EU stoppt Finanzhilfen für Palästinenser
7. April 2006Die EU-Finanzhilfen für die palästinensische Autonomiebehörde würden unterbrochen, sagte eine Kommissionssprecherin am Freitag (7.4.2006). Dies gelte so lange, bis die EU-Außenminister eine Entscheidung über weitere Zahlungen getroffen hätten. Die Einstellung der Zahlungen wolle diese Entscheidung nicht vorwegnehmen, über die am Montag die EU-Außenminister in Luxemburg beraten wollen. Die EU ist mit rund 500 Millionen Euro im Jahr der größte Geldgeber der Autonomiebehörde.
Appell der Hamas
Nach dem Wahlsieg der radikalislamischen Hamas im Januar hatte Brüssel mit der Überprüfung der Hilfsprogramme begonnen. Die EU verlangt, dass die neue Hamas-Regierung, das Existenzrecht Israels anerkennt, der Gewalt abschwört sowie bestehende Abkommen respektiert. Die Hamas hatte an die EU appelliert, die Hilfen nicht auszusetzen. Ein solcher Schritt wäre eine "kollektive Bestrafung" für das palästinensische Volk, sagte ein Abgeordneter der Hamas, Muschir al-Masri. "Wir drängen Europa, den Dialog zu suchen und zwar ohne Vorbedingungen. Vorbedingungen zu machen, wird nicht der Stabilität der Region helfen."
Die Ankündigung kommt für die Hamas-Regierung zu einem denkbar ungünstigen Zeitpunkt: Die junge Palästinenserregierung hat neben Liquiditätsproblemen auch Schwierigkeiten, eine Bank für ihre Finanzgeschäfte zu finden. Sollte die Hamas-Regierung keine Bank finden, könnte dies nach Einschätzung eines westlichen Diplomaten zu einer Unterbrechung des palästinensischen Zahlungssystems führen. Lohnzahlungen an Regierungsangestellte könnten ebenso ausbleiben wie die ausländischen Finanzhilfen für die Palästinenser. "Man kann keine Regierung führen, ohne eine Bank zu haben", sagte ein Vertreter der Palästinenserverwaltung am Donnerstag.

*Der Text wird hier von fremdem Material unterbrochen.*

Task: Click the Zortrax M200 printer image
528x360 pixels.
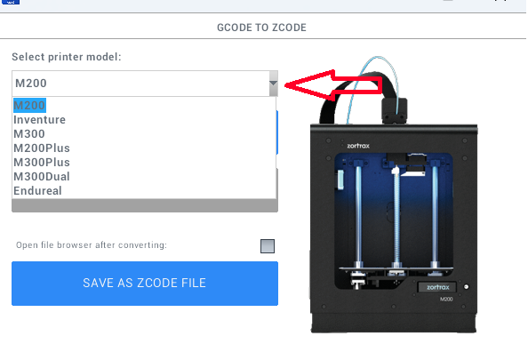Action: 393,195
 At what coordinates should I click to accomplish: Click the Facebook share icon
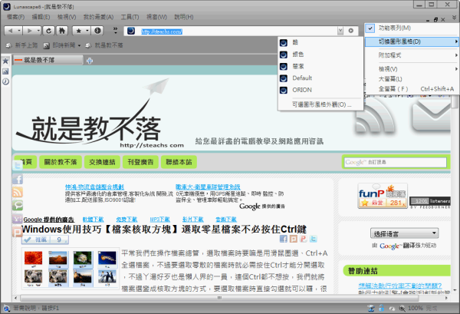pyautogui.click(x=18, y=178)
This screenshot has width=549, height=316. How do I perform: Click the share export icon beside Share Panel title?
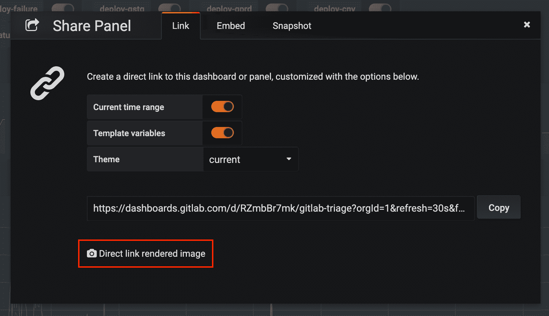(x=32, y=25)
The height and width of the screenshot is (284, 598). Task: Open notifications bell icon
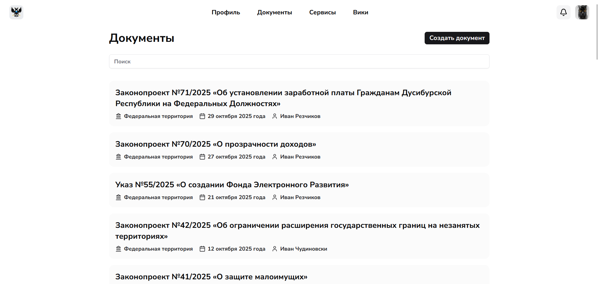[563, 12]
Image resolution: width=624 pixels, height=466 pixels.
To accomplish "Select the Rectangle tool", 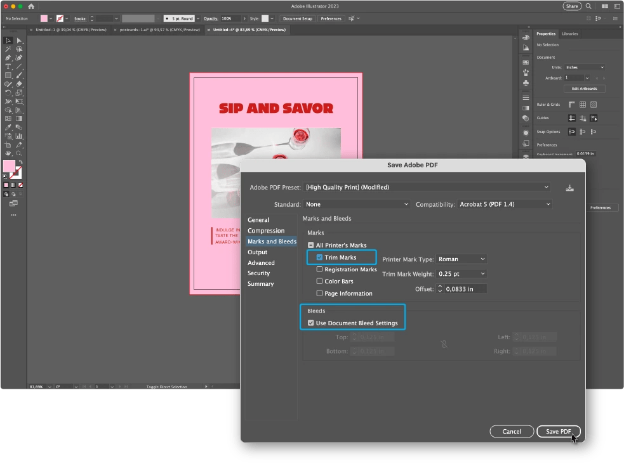I will pos(8,75).
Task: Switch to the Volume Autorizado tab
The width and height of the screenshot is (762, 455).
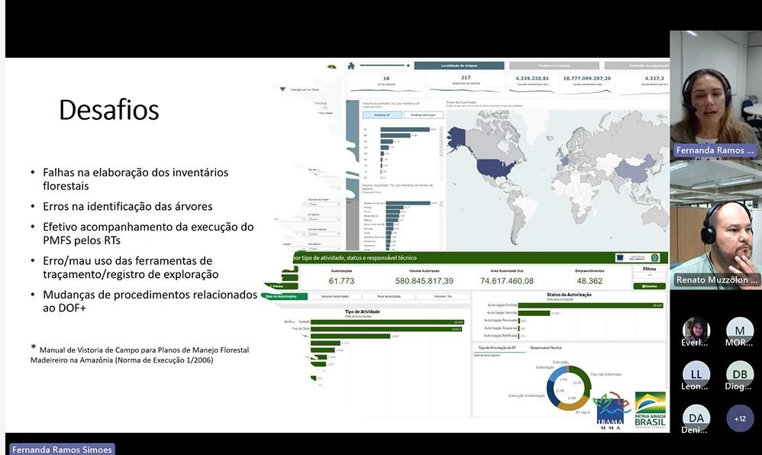Action: pos(337,295)
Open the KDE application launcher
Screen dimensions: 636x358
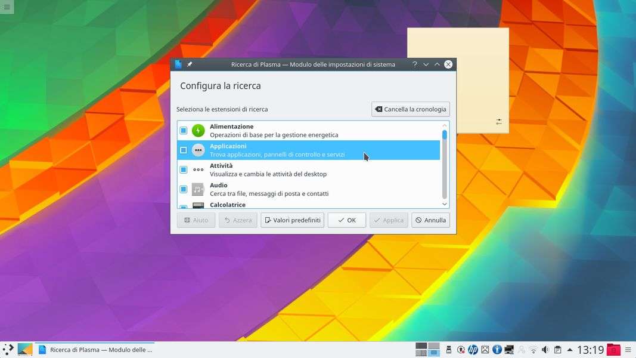8,350
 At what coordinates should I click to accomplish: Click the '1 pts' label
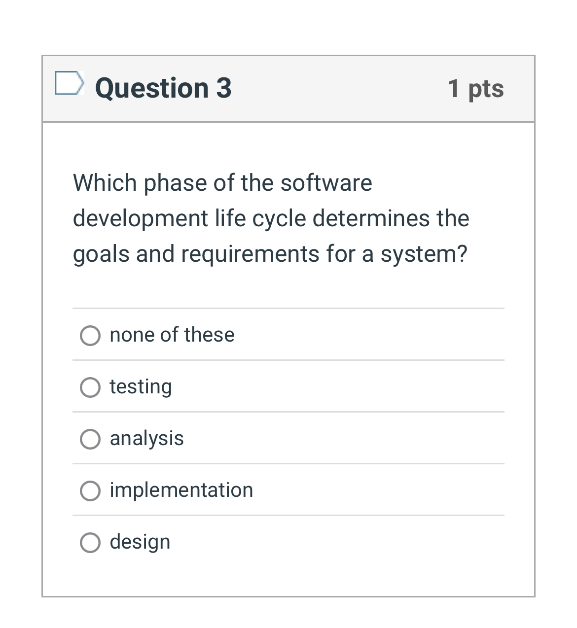[475, 89]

Die Hamas macht für ihre Schwierigkeiten eine internationale Kampagne gegen ihre Organisation verantwortlich. Ein Hamas-Minister hatte am Mittwoch bekannt gegeben, die in Amman ansässige Arab Bank habe die Zusammenarbeit eingestellt. Bislang hatte die Regierung dort ein Konto, auf dem Hilfszahlungen eingingen und von dem rund 140.000 Mitarbeiter bezahlt wurden.
Israel reguliert den Geldhahn
Die palästinensische Regierung steckt ohnedies bis zum Hals in Geldproblemen. Denn Israels Regierung stellte nach dem Wahlsieg der Hamas die Überweisungen von Steuereinnahmen an die Palästinenserregierung ein. Zudem droht der Hamas-Regierung ein weiterer Rückgang der ausländischen Hilfen. Beim ersten Treffen der neuen, von der Hamas-Bewegung geführten Palästinenserregierung schlug Ministerpräsident Ismail Hanija am Mittwoch bereits Alarm. Er kündigte den finanziellen Kollaps der Autonomiebehörde an, sollte seine Regierung nicht umfassende Hilfen aus dem Ausland erhalten. Das Finanzministerium stehe vor völlig leeren Kassen.
Armut folgt Hunger
Der drohende Bankrott setzt die neue Regierung vom ersten Tag an enorm unter Druck. Denn nach Jahren des Aufstandes gegen die israelische Besatzung leben viele Palästinenser von der Hand in den Mund. Die Finanzkrise wird zwar am Kabinettstisch beraten, aber am Esstisch verarmter Familien sofort gespürt.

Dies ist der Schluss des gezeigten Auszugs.